Reproduce the material from the line containing "Given: Click the referral" through the line containing "Action: pyautogui.click(x=72, y=164)", inclusive, swapping "group" for "folder" and leaving everything else unchanged. Give only those lines.

-- BEGIN --

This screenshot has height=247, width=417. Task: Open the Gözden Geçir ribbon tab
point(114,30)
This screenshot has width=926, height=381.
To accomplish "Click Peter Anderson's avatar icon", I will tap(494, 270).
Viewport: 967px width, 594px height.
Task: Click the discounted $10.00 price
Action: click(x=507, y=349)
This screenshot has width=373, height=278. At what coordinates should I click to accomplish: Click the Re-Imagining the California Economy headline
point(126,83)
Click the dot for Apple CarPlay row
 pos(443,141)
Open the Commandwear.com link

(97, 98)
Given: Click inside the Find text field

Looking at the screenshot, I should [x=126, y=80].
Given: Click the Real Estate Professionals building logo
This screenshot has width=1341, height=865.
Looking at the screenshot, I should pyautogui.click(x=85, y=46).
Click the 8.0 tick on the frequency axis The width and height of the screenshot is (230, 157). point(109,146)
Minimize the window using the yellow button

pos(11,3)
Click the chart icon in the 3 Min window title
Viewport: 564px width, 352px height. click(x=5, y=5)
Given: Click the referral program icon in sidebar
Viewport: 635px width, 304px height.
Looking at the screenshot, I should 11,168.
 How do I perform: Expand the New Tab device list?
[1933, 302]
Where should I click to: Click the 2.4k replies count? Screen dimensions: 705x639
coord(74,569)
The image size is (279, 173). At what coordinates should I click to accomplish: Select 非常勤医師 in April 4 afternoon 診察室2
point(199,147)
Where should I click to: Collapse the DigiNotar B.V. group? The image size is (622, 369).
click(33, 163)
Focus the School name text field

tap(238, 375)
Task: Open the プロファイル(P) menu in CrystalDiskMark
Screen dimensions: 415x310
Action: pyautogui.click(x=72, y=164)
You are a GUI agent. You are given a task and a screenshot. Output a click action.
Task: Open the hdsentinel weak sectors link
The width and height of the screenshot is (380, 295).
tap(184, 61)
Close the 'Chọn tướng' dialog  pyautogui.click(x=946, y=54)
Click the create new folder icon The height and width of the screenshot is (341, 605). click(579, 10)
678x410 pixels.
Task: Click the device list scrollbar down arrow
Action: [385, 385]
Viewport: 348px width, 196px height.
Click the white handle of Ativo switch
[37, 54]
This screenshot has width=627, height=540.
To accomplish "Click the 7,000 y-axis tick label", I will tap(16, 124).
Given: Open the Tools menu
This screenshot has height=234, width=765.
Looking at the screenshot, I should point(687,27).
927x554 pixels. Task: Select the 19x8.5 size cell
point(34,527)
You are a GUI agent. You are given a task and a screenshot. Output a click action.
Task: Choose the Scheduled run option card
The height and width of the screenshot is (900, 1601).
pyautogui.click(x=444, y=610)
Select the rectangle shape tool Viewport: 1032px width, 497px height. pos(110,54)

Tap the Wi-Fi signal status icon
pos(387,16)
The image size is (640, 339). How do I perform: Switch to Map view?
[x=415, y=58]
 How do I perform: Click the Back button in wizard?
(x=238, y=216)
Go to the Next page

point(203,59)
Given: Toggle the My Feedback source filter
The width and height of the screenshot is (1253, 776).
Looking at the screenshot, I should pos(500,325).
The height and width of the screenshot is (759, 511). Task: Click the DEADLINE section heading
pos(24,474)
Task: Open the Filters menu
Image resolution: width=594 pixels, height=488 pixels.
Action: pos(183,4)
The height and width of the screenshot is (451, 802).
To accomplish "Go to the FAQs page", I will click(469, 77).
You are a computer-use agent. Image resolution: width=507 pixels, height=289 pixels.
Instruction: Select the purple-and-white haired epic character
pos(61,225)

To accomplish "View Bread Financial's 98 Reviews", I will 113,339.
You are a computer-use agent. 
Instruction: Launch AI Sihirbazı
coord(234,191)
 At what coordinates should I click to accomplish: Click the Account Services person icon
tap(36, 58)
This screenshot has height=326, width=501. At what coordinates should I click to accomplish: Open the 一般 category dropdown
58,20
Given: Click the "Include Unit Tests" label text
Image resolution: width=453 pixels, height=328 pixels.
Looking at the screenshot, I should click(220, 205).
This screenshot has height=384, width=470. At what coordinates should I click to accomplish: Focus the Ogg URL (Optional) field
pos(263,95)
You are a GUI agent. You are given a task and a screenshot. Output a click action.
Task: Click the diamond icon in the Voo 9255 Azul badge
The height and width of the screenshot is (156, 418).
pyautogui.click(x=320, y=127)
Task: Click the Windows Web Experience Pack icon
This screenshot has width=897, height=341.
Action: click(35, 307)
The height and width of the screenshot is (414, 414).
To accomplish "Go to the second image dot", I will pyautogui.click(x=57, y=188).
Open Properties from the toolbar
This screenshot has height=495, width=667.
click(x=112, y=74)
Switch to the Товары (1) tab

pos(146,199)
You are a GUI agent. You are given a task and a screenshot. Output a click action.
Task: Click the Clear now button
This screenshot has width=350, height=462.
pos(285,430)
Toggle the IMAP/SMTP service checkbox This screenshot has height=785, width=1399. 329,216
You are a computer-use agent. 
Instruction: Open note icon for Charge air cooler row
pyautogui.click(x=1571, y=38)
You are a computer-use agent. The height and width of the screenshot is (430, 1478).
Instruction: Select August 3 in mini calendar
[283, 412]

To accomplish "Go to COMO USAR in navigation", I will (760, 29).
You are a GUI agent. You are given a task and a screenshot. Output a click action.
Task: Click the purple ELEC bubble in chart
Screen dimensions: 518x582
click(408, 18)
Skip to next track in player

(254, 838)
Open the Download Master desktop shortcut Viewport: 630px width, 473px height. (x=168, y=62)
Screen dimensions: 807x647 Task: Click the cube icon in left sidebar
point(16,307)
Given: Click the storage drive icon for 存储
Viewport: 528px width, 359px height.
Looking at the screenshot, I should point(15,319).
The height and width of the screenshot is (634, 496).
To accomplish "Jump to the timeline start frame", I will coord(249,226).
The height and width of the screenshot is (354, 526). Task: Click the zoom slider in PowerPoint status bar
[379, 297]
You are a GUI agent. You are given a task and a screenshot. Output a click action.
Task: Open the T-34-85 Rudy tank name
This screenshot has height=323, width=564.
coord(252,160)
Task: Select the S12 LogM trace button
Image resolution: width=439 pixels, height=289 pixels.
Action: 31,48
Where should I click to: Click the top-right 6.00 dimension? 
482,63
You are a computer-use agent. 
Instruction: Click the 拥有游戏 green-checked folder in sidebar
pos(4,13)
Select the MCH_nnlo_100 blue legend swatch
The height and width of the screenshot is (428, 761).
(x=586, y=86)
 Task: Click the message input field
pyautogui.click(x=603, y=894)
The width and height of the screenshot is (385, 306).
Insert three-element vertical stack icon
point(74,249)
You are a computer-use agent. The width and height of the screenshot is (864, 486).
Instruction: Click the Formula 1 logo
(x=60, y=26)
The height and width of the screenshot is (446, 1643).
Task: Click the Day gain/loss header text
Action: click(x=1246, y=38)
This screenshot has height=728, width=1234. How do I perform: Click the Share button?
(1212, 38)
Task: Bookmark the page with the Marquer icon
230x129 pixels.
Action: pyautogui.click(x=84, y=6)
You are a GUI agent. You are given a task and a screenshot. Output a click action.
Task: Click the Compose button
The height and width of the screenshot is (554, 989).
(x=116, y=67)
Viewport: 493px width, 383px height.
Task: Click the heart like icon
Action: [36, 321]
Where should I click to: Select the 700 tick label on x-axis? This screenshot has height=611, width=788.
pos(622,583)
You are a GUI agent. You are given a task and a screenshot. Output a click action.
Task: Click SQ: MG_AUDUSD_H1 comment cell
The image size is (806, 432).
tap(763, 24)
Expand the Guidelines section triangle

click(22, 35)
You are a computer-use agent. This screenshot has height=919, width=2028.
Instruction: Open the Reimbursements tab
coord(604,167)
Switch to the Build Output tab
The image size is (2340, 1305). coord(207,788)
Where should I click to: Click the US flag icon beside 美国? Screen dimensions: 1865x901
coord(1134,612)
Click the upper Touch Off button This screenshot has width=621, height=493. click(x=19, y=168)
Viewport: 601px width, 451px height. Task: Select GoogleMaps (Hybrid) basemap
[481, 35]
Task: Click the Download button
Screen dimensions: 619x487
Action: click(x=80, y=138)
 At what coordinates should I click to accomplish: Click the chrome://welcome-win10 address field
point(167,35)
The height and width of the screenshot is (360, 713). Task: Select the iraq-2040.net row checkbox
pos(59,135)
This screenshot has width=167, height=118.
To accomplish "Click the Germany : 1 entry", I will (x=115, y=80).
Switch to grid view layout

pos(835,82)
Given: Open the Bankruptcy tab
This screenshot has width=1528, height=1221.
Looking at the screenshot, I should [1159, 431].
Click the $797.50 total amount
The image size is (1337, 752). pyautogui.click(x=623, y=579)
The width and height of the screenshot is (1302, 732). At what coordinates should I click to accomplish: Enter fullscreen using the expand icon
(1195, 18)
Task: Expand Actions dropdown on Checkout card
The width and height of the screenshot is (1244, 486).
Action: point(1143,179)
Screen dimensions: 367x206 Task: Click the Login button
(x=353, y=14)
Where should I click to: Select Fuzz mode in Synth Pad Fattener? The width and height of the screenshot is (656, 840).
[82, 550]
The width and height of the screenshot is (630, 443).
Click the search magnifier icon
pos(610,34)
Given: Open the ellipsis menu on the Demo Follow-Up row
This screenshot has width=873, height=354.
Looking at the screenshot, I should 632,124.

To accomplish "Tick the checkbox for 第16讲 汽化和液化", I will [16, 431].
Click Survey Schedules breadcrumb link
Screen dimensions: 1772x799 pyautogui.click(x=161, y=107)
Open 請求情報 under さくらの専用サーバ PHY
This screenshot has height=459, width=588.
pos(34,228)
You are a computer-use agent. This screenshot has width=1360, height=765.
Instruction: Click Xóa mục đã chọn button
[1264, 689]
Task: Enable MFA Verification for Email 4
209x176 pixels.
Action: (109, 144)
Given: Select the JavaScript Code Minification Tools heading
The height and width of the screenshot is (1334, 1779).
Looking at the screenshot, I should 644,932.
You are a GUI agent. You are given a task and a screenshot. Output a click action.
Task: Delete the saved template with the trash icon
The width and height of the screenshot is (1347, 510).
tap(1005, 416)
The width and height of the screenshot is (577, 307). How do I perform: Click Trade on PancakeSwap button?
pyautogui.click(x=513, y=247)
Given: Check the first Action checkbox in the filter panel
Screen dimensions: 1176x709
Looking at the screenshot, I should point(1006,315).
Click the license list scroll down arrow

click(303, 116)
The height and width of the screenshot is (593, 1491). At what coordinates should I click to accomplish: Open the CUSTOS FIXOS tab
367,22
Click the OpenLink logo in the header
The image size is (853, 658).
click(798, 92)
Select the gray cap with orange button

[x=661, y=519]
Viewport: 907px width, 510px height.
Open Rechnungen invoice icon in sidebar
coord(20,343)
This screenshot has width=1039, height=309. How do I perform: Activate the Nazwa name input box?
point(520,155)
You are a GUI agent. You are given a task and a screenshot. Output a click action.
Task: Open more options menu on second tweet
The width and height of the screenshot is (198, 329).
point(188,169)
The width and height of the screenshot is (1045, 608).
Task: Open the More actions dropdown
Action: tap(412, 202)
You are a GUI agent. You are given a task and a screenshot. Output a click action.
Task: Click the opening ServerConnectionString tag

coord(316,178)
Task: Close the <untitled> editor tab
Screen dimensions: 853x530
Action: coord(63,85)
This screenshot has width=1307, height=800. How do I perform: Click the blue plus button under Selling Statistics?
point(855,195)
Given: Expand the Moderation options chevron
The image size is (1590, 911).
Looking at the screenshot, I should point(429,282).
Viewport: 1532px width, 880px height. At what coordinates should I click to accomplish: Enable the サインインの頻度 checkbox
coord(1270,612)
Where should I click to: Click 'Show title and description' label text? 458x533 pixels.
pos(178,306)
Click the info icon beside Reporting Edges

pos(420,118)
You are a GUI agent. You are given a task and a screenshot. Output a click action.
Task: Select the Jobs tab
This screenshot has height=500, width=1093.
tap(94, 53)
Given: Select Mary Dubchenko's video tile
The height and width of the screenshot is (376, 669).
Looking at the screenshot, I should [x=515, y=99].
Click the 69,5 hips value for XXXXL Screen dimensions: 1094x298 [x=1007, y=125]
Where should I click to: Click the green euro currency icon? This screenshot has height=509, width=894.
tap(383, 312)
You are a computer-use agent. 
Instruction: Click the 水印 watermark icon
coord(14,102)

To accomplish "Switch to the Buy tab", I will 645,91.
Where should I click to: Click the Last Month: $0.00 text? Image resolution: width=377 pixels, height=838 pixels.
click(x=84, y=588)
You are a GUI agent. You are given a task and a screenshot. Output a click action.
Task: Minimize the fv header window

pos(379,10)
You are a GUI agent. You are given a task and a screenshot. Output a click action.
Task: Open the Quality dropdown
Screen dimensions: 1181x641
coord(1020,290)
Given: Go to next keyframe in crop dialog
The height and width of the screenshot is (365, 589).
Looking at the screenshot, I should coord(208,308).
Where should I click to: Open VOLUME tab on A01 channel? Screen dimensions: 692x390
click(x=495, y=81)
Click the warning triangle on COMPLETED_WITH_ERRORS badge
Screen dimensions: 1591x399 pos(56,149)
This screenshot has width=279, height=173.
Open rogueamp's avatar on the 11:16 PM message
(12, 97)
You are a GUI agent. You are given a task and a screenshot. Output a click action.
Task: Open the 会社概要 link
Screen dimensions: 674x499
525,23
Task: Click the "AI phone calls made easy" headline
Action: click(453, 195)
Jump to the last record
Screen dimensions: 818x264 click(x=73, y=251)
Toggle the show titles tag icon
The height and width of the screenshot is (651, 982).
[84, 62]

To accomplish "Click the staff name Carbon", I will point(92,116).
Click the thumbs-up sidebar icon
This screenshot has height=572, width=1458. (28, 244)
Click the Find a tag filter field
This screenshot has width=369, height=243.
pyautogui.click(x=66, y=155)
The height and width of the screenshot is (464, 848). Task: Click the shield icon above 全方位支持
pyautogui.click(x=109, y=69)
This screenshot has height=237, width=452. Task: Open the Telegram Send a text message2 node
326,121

-- END --

### TASK OUTPUT
Given: Click the referral program icon in sidebar
Viewport: 635px width, 304px height.
Looking at the screenshot, I should 11,168.
 How do I perform: Expand the New Tab device list?
[1933, 302]
Where should I click to: Click the 2.4k replies count? Screen dimensions: 705x639
coord(74,569)
The image size is (279, 173). At what coordinates should I click to accomplish: Select 非常勤医師 in April 4 afternoon 診察室2
point(199,147)
Where should I click to: Collapse the DigiNotar B.V. folder? The image size is (622, 369).
click(33, 163)
Focus the School name text field

tap(238, 375)
Task: Open the プロファイル(P) menu in CrystalDiskMark
Screen dimensions: 415x310
Action: pyautogui.click(x=72, y=164)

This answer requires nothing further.